Financial terms of the deal were not disclosed.

Under the terms of the collaboration, the companies will incorporate Scienion's CL2 SciReader colorimetric microplate reader into Pictor's PictArray SARS-CoV-2 Serology Test to create a platform capable of testing for both anti-nucleocapsid and anti-spike antibodies in one reaction. The highly automated, miniaturized, multiplex immunoassay test will come in a 96-well plate format, the partners said.

The system will also use software developed by Pictor to produce a risk score for individuals to determine their likelihood of carrying a COVID-19 infection. This analysis, the companies said, will measure the population's level of herd immunity through natural infections and vaccinations.

The miniaturization of the assay is part of Scienion's focus on miniaturizing multiplex assays for diagnostic applications. According to Erik Gatenholm, CEO of Scienion's parent company BICO, the firm is looking into developing different cell-based assays and working with miniaturization techniques to try to reduce the size of reactions in order to save money for its customers and users around the world.

In a recent interview with 360Dx about the reorganization of Cellink into BICO, Gatenholm further noted that Cellink had acquired in May a company called Nanoscribe that specialized in using two-photon polymerization technology "to print very, very small substrates.

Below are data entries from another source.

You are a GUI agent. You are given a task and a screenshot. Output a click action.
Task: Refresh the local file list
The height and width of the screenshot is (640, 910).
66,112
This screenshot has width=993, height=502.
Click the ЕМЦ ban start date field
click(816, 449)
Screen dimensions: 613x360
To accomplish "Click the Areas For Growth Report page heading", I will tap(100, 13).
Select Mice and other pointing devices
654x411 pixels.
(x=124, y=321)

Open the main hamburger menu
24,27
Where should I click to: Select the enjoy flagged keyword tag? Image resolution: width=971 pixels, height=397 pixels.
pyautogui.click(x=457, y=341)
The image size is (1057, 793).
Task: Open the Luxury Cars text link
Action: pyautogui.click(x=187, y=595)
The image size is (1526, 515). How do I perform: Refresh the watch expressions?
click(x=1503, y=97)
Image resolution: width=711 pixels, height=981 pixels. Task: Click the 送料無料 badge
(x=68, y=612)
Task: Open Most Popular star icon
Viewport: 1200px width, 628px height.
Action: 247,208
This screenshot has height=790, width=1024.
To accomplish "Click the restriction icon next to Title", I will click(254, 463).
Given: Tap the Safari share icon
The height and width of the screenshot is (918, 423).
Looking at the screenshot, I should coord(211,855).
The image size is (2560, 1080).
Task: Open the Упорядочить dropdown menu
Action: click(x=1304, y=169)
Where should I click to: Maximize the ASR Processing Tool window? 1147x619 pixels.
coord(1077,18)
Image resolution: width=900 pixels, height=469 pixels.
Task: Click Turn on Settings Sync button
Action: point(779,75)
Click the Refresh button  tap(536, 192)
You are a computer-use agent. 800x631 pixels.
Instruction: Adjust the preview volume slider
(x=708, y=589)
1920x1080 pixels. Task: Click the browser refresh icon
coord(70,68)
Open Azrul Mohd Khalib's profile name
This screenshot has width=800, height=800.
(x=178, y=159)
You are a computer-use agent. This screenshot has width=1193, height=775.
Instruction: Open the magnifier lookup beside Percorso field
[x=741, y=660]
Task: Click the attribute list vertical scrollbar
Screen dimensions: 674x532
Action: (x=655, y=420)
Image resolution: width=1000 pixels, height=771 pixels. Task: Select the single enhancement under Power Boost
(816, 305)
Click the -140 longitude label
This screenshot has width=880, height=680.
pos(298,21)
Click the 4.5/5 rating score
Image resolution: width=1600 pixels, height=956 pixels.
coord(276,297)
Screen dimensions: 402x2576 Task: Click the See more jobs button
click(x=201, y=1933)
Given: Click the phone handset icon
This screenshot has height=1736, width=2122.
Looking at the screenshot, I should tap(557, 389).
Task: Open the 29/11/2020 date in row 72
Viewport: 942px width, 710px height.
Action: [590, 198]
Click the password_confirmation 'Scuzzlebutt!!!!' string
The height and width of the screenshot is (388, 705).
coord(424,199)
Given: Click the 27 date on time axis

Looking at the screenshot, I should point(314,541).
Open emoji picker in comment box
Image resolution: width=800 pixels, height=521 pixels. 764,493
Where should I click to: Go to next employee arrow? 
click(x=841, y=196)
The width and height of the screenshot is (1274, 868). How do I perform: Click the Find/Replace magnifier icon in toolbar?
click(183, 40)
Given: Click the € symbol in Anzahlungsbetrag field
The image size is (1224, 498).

So, if you think of tiny little wells where you can place human cells, they could help us print even smaller wells so that we can make even smaller reactions for it for [various] applications."

In a statement on the collaboration, Pictor CEO Thomas Schlumpberger said that adding the SciReader's high performance and accuracy to Pictor's test will enable the company "to bring high throughput, high performance, and low-cost multiplexed antibody testing for SARS-CoV-2 to the market … to provide insights into the epidemiological spread of the virus to help inform control and prevention measures."

The partners will enter the PictArray SARS-CoV-2 Serology Test into clinical trials in coming weeks, with the goal of applying for Emergency Use Authorization from the US Food and Drug Administration and bringing it to market in early 2022. The companies also plan to pursue a positive opinion from the Committee for Medicinal Products for Human Use for use in the UK and the European Union.

The role of tests that detect antibodies against SARS-CoV-2 have been put into question in recent months, however, as the FDA posted a notice in May advising against the use of SARS-CoV-2 antibody test results to evaluate immunity or protection from COVID-19, including after vaccination.

"Antibody tests can play an important role in identifying individuals who may have been exposed to the SARS-CoV-2 virus and may have developed an adaptive immune response. However, antibody tests should not be used at this time to determine immunity or protection against COVID-19 at any time, and especially after a person has received a COVID-19 vaccination," Tim Stenzel, director of the FDA's Office of In Vitro Diagnostics and Radiological Health, wrote in the notice.

The agency also noted that authorized vaccines for prevention of COVID-19 induce antibodies to specific viral protein targets and that post-vaccination antibody test results would be negative in individuals without a history of previous natural infection if the test used didn't detect the type of antibodies induced by the vaccine.

Despite this, the companies believe that their combined technologies will prove to be a game-changer.

"While FDA currently does not recommend using antibody tests to assess individual immunity status, the agency does use the data in determining the efficacy of vaccines seeking approval," the partners said in a combined email statement to 360Dx. "The platform is intended to help public health officials and researchers by providing them with large-scale antibody data that can be used to determine herd immunity levels and support decision-making. By testing both anti-nucleocapsid and anti-spike antibodies in one reaction, we can arm the FDA, CDC, and other researchers with a better understanding of how populations are protected by antibodies from natural infections and vaccinations."

They also noted that the software Pictor has developed to determine risk scores at the individual level will only be used in geographies that have approved its use.